**Text**
***

Now we do do errata, sometimes cards change,
but when that happens, all cards change.
So all cards have to be the same.
In unsets, the rule is, if a card asks you to care
about the quality of a card, you actually have to look
at the actual card you're playing.
Now, this actually, there's a lot of design space in this.
And the reason for that is, there's a lot of design space in this. And the reason for that is there are a whole bunch of things that can change between printings.
Meaning since tournaments have to say, hey, version, you know, card, printing A and printing
B have to be identical, that between printing, things can change.
So for example, cards can change rarity. We could print a card at an uncommon,
but then we printed it as a common. We can reprint a card at rare, and then we printed it as an
uncommon. Rarity can change, and we can go up in rarity. Rarity can change. So we can't care about
rarity because two copies of the same card could be different rarity. Likewise, we can't care about art or artists. Art and artists will change or
can change between printings. We can't care about watermarks because watermarks
change between printing. Like I said, we can't care about rarity. We can't care
about collector number. We can't care about collector number That there we can't care about frame treatment
There's there's just things that we're not allowed to care about and some of those things are quite fun
You know some of those things like it's neat to care about rarity or artists like some of those are fun
But it's and it's not that players get confused by them once again
I can look at a card to the artists is, but the general rule that we play with
in constructed keeps us from making those cards.
And there are a lot of fun cards,
there are a lot of fun attributes to care about.
Part of sort of being fun in the game is just finding weird
and different things.
And we have cared about all sorts of things.
We've cared about collector number, we've cared about,
we've cared about things that are weirder things,
but that's fun because we can in the unworld.
The other big thing that's important to understand
is a rule about how names work.
So a card has a name, obviously in different languages,
as a translation of that name,
but one of the rules mechanically is that
we can't care about the quality of a name.
We can care if a card is called a specific thing.
So we can care, is this card called whatever?
Does it have the following name?
We can refer to names as a whole, but we can't refer to qualities of names.
For example, we can't say,
does this name start with a certain letter?
We can't say, are there two words in this name?
We can't say, is a particular word in the name.
Like Ursus Hot Tub is a card in Unhinged
where you can discard a card to go get to tutor
for another card that has the same word in its name.
That's not viable.
Double header cares about if the card has two words
in its name.
We have cards that care about what it starts with.
All that, none of that is viable.
We also, we can't care about words.
Like we can, you can talk about whether a certain function
exists and that function could be tied to a word but we can't say does the following word appear
we can't we can't do that I can't say go fetch a card with the word target in it
that's not something that normal eternal magic can do un cards can do that the
other thing is I can't refer to text specifically, meaning
I can't say are there three lines of text, four lines of text, how many lines of text?

***

**Provided material**
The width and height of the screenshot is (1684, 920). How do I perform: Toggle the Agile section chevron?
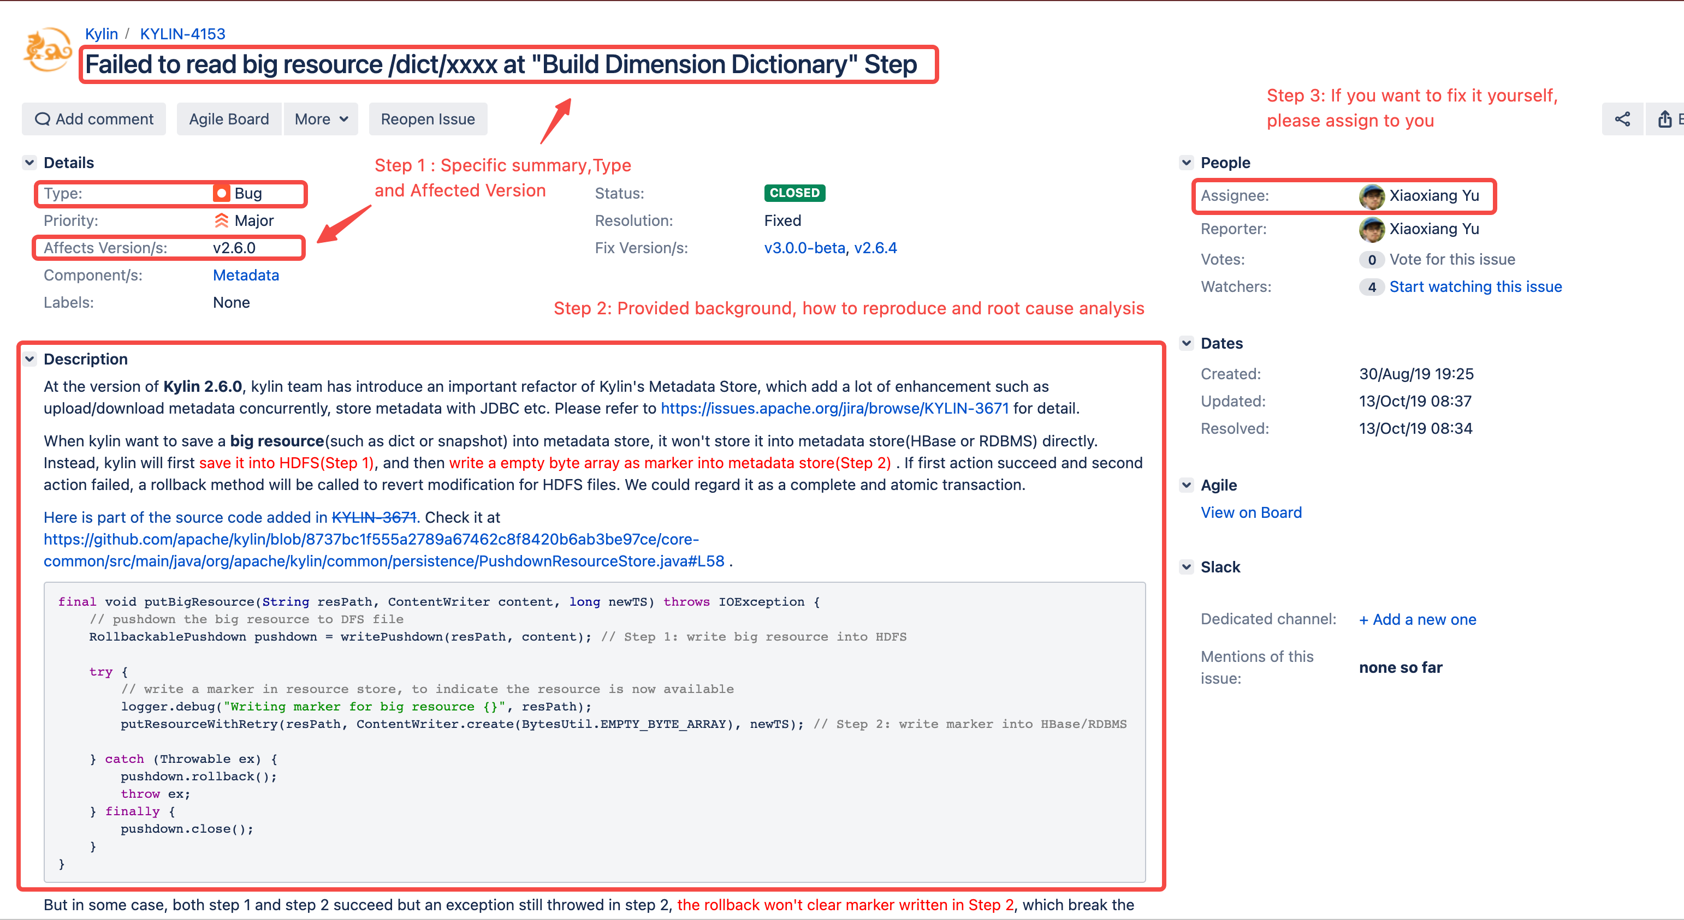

***

**Exercises**
(1) Translate this sentence from the card-design transcript into Spanish: "We can refer to names as a whole, but we can't refer to qualities of names."
(2) Reproduce the part of the card-design transcript starting with "We can refer" and going on through "word in its name.".

**Solutions by task**
(1) Podemos referirnos a los nombres en su totalidad, pero no podemos referirnos a las cualidades de los nombres.

(2)
We can refer to names as a whole, but we can't refer to qualities of names.
For example, we can't say,
does this name start with a certain letter?
We can't say, are there two words in this name?
We can't say, is a particular word in the name.
Like Ursus Hot Tub is a card in Unhinged
where you can discard a card to go get to tutor
for another card that has the same word in its name.